As reported right here at the Nugget, Plaintiffs won the motions to dismiss in the McDonald’s (NYSE MCD) securities class action last September. So why are Plaintiffs still fighting to lift the PSLRA discovery stay? Actually, it turns out that even though Plaintiffs won, Judge Blanche M. Manning (N.D. Ill.) took the unusual step of ordering Plaintiffs to amend their complaint. Why? Because she “considered certain facts not alleged in the complaint but raised instead by plaintiffs' response to the motion to dismiss,” so she wanted them to include those facts in a revised complaint.
So here Plaintiffs are, six months later, trying to get Magistrate Judge Sidney I. Schenkier (N.D. Ill.) to lift the discovery stay. Judge Schenkier concluded “at bottom, plaintiffs' argument is that the stay should not apply because the current motion to dismiss is meritless -- a point they press vigorously in seeking to lift the stay.

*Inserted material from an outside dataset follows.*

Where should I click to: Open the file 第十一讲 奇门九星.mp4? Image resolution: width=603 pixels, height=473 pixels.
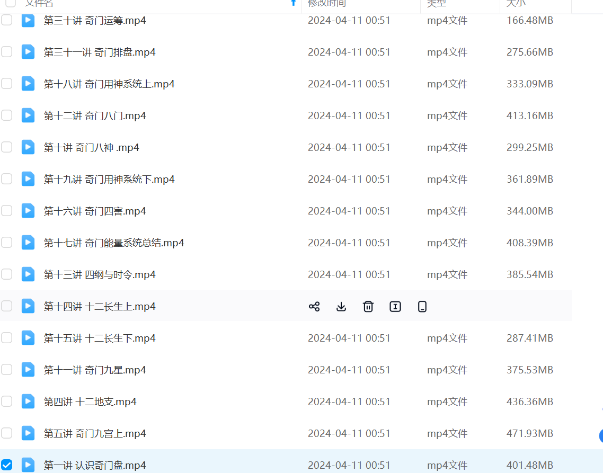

Certainly, plaintiffs' argument about the strength of the original motion to dismiss would not be a basis to lift the stay before the motion is decided -- and plaintiffs do not argue otherwise. Plaintiffs have not cited any authority to support the proposition that we may preview the outcome of a second motion to dismiss in deciding whether to lift the stay. Moreover, it is not our province to rule on the merits of defendants' second motion to dismiss, which is pending before the district judge; and we therefore express no view as to the outcome of that motion.”
Result? The stay remains in place.
You can read Selbst V. McDonald’s, issued March 1, 2006, at 2006 U.S. Dist. LEXIS 8862.
Nugget: “The gist of plaintiffs' argument before this Court is that defendants' current motion to dismiss pending before the district judge is frivolous. However, we note that plaintiffs have not availed themselves of the procedural tools to raise that contention with the district judge: they have not sought sanctions on the ground that the motion to dismiss is being brought for an improper purpose or lacks a basis in law or fact, FED.R.CIV.P. 11(b), or that the motion "multiplies the proceedings in . . . [the] case unnecessarily and vexatiously.”